How to create a visualization showing events on time series data in Excel?

How to create a visualization showing events on time series data in Excel?

What?s in this article: A step-by-step guide I have laid out, for creating a time-series chart with events markers that change dynamically. While some of us use Python libraries, the vast majority of the world still uses Excel for good reasons, and hence the guide (or at least this first version) is for Excel. At the end of this tutorial, you will be able to produce something like this:

Image for post

Showing change over time is a very common data visualization need for many analysts and researchers. Usually this is done by showing a line graph with X-axis representing time and Y-axis for the quantity of interest. Sometimes, we need to show particular events in addition to the time-series data, in order to highlight certain points. There are many ways to do this in Excel:

  1. The simplest but least flexible method is to just draw some lines and text boxes onto the line graph (not recommended).
  2. Another method is to use Y-error bars for some data points, which is a decent method but gets cumbersome as soon as your start making changes to data.
  3. The method shown here relies on creating two series on different axes ? one for actual quantity of interest and another for event markers. Once done, minimal changes are required for updates.
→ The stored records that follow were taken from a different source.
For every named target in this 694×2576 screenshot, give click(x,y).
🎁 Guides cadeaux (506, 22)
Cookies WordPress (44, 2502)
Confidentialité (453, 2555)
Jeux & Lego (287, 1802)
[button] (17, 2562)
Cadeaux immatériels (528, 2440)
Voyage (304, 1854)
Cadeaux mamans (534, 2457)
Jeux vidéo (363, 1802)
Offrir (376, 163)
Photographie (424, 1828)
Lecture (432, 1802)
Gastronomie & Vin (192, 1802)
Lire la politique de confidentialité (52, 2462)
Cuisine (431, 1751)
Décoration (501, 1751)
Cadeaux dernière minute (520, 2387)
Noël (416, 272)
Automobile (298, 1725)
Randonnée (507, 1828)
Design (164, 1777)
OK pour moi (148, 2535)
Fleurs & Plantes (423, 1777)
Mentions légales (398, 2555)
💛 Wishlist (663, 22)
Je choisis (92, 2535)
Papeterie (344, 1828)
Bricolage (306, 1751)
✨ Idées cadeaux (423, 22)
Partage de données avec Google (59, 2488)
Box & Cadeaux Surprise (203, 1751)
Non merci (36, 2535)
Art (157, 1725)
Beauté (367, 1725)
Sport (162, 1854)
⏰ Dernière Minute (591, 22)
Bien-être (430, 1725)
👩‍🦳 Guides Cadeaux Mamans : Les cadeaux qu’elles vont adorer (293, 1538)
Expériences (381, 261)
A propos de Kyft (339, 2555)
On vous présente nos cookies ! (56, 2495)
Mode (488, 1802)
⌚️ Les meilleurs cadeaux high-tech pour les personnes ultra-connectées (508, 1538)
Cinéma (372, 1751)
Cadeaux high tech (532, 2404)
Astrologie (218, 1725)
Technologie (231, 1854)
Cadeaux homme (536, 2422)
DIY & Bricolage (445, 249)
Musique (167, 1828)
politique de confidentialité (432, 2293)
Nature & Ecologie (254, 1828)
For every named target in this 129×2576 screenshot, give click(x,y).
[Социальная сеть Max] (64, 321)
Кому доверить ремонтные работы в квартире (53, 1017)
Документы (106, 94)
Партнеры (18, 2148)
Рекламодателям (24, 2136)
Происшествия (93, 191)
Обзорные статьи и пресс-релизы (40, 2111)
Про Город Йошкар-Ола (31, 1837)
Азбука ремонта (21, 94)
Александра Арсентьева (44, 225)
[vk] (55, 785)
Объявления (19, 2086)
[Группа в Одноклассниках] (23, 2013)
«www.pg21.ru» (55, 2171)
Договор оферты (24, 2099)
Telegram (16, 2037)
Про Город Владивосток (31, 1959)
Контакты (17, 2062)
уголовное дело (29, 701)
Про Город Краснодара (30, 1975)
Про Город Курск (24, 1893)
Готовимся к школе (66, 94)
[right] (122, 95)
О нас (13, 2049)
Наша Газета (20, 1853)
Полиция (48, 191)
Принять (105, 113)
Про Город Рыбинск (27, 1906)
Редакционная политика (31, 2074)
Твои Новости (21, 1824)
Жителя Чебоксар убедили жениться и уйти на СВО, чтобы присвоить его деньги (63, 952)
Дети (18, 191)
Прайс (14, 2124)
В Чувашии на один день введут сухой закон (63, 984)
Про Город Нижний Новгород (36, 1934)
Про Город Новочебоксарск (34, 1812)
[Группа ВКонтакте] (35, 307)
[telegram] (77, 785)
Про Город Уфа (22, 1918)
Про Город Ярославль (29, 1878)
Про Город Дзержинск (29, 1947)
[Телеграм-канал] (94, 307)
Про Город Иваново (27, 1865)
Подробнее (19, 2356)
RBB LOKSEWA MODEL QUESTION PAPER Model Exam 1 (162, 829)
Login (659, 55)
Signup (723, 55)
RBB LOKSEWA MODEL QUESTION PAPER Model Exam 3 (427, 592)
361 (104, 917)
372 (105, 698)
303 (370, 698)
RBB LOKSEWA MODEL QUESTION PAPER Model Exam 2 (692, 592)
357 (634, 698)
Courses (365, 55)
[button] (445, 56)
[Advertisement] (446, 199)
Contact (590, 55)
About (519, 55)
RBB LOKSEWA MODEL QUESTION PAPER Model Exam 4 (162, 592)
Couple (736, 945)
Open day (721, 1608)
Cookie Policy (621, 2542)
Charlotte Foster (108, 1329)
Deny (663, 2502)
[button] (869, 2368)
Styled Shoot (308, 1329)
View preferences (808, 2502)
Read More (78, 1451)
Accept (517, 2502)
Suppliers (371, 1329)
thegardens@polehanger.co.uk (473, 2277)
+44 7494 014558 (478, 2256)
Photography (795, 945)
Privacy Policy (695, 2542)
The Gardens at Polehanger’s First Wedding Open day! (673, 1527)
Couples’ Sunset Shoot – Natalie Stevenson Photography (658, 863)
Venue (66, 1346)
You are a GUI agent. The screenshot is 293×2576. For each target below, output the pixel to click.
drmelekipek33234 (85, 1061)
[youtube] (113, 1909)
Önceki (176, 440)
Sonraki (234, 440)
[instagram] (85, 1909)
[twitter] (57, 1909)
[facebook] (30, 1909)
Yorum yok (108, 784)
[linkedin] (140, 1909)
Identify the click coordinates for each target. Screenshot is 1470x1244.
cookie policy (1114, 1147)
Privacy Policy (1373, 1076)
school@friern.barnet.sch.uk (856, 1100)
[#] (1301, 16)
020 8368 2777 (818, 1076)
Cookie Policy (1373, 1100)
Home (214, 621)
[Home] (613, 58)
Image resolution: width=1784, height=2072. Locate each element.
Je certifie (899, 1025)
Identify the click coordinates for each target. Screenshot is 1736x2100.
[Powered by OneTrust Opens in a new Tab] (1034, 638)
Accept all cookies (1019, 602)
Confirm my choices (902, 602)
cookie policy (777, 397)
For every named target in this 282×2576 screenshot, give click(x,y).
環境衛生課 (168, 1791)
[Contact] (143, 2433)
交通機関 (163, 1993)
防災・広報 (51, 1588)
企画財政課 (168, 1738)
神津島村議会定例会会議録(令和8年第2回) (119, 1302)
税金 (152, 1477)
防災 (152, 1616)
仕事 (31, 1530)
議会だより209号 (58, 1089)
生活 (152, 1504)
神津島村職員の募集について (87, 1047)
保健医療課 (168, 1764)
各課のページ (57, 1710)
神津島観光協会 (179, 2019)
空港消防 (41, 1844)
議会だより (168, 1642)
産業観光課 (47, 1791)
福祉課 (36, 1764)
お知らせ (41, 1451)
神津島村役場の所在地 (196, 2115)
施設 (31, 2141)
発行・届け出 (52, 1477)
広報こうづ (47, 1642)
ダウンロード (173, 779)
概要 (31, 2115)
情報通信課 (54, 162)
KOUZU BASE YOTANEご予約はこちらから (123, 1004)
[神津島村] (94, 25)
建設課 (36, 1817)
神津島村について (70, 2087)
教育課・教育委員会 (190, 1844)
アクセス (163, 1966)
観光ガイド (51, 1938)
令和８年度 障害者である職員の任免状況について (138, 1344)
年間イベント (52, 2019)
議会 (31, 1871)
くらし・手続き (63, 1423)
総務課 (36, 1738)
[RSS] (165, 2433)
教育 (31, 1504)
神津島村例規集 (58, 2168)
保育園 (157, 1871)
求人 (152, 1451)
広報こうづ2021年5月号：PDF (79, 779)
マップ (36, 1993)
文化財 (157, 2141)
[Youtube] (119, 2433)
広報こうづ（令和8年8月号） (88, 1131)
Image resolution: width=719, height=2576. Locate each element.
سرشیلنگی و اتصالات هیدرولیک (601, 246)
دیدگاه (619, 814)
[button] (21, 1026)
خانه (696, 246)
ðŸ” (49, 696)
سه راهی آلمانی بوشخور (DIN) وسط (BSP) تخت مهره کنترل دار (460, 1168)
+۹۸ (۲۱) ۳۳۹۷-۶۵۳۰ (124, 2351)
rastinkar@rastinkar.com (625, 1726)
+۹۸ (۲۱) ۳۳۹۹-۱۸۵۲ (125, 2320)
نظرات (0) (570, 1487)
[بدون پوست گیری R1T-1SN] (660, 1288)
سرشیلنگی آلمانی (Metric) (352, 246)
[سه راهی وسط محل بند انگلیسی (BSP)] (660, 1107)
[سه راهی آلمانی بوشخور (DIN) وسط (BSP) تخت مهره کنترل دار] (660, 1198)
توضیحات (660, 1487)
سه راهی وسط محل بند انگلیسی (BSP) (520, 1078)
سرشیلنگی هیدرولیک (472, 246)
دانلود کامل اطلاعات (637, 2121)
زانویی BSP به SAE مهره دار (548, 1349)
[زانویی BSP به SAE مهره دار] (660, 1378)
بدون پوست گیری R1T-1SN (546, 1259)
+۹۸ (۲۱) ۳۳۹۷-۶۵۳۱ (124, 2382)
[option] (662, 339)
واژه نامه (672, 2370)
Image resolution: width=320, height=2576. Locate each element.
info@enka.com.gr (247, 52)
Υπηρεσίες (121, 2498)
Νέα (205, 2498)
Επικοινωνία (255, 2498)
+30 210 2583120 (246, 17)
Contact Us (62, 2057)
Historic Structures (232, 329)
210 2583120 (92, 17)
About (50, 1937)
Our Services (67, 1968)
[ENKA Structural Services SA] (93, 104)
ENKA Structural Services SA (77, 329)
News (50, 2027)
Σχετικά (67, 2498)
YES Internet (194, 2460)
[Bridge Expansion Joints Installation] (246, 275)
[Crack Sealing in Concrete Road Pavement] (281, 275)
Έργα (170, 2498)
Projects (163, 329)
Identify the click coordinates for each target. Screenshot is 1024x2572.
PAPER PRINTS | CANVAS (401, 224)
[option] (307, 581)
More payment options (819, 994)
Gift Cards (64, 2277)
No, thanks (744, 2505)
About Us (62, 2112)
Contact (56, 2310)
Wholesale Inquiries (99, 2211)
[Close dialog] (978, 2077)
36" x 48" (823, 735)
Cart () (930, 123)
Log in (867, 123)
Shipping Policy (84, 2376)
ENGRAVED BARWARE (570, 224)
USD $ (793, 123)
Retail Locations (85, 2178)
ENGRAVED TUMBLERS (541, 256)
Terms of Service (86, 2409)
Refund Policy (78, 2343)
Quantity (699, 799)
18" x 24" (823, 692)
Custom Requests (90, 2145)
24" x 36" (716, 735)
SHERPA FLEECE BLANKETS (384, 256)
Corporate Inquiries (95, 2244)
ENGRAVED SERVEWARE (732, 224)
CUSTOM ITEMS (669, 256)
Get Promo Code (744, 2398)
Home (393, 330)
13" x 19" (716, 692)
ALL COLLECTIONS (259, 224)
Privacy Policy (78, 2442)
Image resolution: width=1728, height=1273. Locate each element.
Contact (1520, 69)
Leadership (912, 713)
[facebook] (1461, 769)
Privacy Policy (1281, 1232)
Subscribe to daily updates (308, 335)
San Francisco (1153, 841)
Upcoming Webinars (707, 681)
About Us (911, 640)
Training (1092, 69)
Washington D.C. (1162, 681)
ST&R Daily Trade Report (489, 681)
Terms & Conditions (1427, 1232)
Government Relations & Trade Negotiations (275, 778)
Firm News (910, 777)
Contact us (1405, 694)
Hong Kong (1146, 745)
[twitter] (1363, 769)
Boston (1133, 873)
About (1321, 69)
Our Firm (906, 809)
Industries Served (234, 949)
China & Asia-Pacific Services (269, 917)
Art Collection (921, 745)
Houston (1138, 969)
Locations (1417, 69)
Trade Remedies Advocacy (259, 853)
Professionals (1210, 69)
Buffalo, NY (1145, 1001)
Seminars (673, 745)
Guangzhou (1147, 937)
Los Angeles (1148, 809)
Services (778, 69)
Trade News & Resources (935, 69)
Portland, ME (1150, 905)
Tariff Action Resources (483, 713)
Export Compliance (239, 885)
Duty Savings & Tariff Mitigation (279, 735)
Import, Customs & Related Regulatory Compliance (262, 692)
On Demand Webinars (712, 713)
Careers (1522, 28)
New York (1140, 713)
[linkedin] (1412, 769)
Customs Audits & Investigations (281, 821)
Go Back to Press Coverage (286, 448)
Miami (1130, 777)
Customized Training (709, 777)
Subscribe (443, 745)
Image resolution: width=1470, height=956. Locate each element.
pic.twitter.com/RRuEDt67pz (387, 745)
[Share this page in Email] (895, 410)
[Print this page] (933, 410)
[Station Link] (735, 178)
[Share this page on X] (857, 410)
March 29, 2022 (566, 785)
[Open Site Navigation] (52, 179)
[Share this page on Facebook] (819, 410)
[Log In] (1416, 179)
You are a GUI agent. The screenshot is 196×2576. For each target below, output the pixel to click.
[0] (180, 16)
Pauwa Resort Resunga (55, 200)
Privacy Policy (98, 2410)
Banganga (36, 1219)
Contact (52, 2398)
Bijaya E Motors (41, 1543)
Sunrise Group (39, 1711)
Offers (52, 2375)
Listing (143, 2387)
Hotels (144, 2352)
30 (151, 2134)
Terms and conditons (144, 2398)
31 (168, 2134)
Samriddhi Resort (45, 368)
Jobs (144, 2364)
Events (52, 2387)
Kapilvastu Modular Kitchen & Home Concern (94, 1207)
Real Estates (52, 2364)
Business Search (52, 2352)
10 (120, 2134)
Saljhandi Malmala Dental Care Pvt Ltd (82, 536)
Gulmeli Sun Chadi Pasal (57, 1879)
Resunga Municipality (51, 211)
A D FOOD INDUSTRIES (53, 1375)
The completed version of this tutorial in Excel format is available here if you wish to practice on your own. So let?s get started.

Step 1: Get the data into shape

For this example, I used publicly available health insurance coverage data of California (available here) and identified some key events from the timeline given here. While I had to use some quick pivot table tricks to get the data into the required shape, those steps depend on your data source and are not discussed. Basically the data should have the following columns:

  • Time series data for X-axis: In the figure below, this is the Year column but can be any time-scale (Yes there are two year columns, I will explain shortly).
  • Data for quantity of interest: Here, this is the Coverage column, representing percent of population that has health insurance in the corresponding year.
  • Events: This column contains names of event to be shown, against a specific year (Event column in figure below).
  • Event marker length: This column contains the length of the event marker bar/line (Event_line column in figure below). In this example, I am setting this column equal to the Y-axis data point for the same event, and only for the data points where there is an event. But once you understand this, you can try many interesting variations. Important: where there is no event to be shown, both Event and Event_line are blank.

Image for post

Why are there two Year columns? Because I wanted to explain a fairly common issue with how Excel treats dates and numbers differently. The first Year column (Column B) in the example above is simple a list of numbers I pasted from the source data. Excel does not recognize it as a date. The second column (Column C) is the actual Year column being used for the graph; it contains a formatted date that Excel recognizes on a date-time scale. To get the second column values from the first column, we need a simple formula. E.g. the formula in cell C2 is: = DATE (B2, 1, 1) which basically takes the number 1995 in cell B2 and converts into the date Jan 1st, 1995. The cell C2 is then formatted using a custom date format of Excel (yyyy) to show only the year part (see below).

Image for post

The date formatting steps are dependent on the scale you are using, but you can adapt the same method depending on whether you are using a month, day, or even hour, minute or second scale.

Why do this instead of using the numbers for X-axis? We could skip this, but then it will not work whenever the date/time sequence is uneven. With date-time recognized in Excel, it can deal with missing dates nicely.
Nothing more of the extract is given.